[START OF Document segment]
Deep Understanding of Spark
I was recently asked about how much do you know about Spark in an interview. Specifically, the interviewer asked about what was happening when you use a certain spark function, such as groupby. This motivates me to get a deeper understanding of how Spark process data.
Let’s start with frequently asked interview questions and answers.
- What is Apache Spark?
- It is a fast and general-purpose cluster computing system. At its core, it is a generic engine for processing large amounts of data.
- It supports both real-time and batch processing
- Features of Spark
- Polyglot: Spark provides high-level APIs in Java, Scala, Python and R. Spark code can be written in any of these four languages.
- Speed: Spark runs up to 100 times faster than Hadoop MapReduce for large-scale data processing. Spark is able to achieve this speed through controlled partitioning. It manages data using partitions that help parallelize distributed data processing with minimal network traffic.
- Multiple Formats: Spark supports multiple data sources such as Parquet, JSON, Hive and Cassandra. It supports the following three file systems: Hadoop Distributed File System (HDFS), local file system and AWS S3.
- Lazy Evaluation: Apache Spark delays its evaluation till it is absolutely necessary. This is one of the key factors contributing to its speed. For transformations, Spark adds them to a DAG of computation and only when the driver requests some data, does this DAG actually gets executed.
- Real Time Computation: Spark’s computation is real-time and has less latency because of its in-memory computation.
- Hadoop Integration: Apache Spark provides smooth compatibility with Hadoop. This is a great boon for all the Big Data engineers who started their careers with Hadoop. Spark is a potential replacement for the MapReduce functions of Hadoop, while Spark has the ability to run on top of an existing Hadoop cluster using YARN for resource scheduling.
- Machine Learning: Spark’s MLlib is the machine learning component which is handy when it comes to big data processing.
- Compare Hadoop and Spark
- Faster: Due to the availability of in-memory processing, Spark implements the processing around 10 to 100 times faster than Hadoop MapReduce.
- Unlike Hadoop, Spark provides inbuilt libraries to perform multiple tasks from the same core like batch processing, Steaming, Machine learning, Interactive SQL queries. However, Hadoop only supports batch processing.
- Hadoop is highly disk-dependent whereas Spark promotes caching and in-memory data storage.
- Spark is capable of performing computations multiple times on the same dataset. This is called iterative computation while there is no iterative computing implemented by Hadoop.
Spark can be used alongside Hadoop
- HDFS: Spark can run on top of HDFS to leverage the distributed replicated storage.
- MapReduce: Spark can be used along with MapReduce in the same Hadoop cluster or separately as a processing framework.
- YARN: Spark applications can also be run on YARN
-
Batch & Real Time Processing: MapReduce and Spark are used together where MapReduce is used for batch processing and Spark for real-time processing.
- Name the components of Spark Ecosystem.
- Spark Driver: a program that runs on the master node of the machine and declares transformation and actions on data RDDs. It creates SparkContext, connected to a given Spark Master and delivers the RDD graphs to Master.
[END OF Document segment]
[START OF Excerpted records]
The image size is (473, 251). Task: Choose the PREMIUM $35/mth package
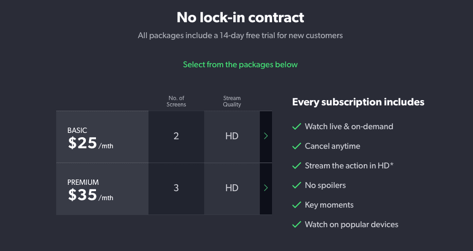tap(102, 189)
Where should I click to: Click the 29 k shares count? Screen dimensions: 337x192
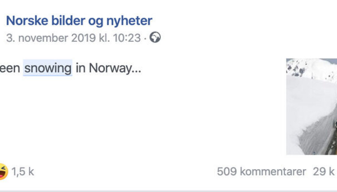pos(323,172)
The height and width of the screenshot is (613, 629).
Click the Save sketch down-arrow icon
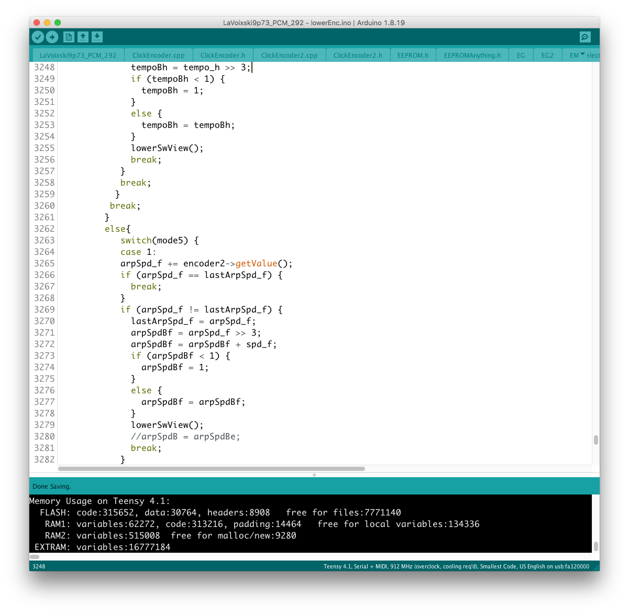coord(97,37)
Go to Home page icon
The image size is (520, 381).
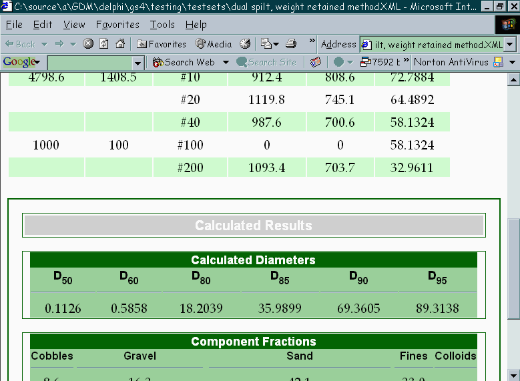[120, 44]
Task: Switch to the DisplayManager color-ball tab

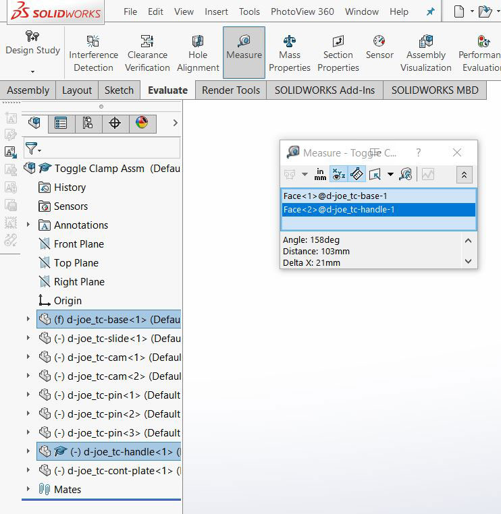Action: pyautogui.click(x=142, y=123)

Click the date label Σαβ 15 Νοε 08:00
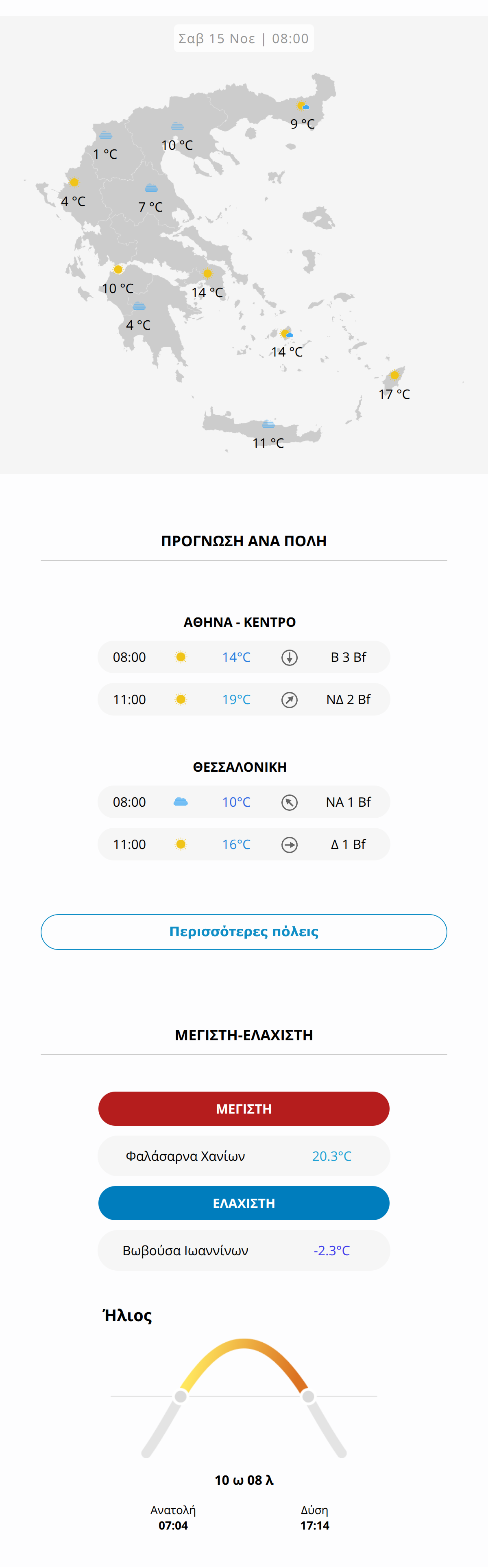tap(244, 38)
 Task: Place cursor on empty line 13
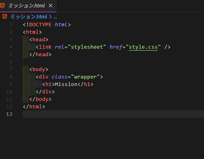click(113, 114)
[END OF Excerpted records]
- Exercise aim -
Please copy the Spark interview notes from the words "- Multiple Formats: Spark" through "its in-memory computation.", replacing "Parquet" with "ORC". The listing is separate from the Spark interview notes.

- Correct answer -
- Multiple Formats: Spark supports multiple data sources such as ORC, JSON, Hive and Cassandra. It supports the following three file systems: Hadoop Distributed File System (HDFS), local file system and AWS S3.
- Lazy Evaluation: Apache Spark delays its evaluation till it is absolutely necessary. This is one of the key factors contributing to its speed. For transformations, Spark adds them to a DAG of computation and only when the driver requests some data, does this DAG actually gets executed.
- Real Time Computation: Spark’s computation is real-time and has less latency because of its in-memory computation.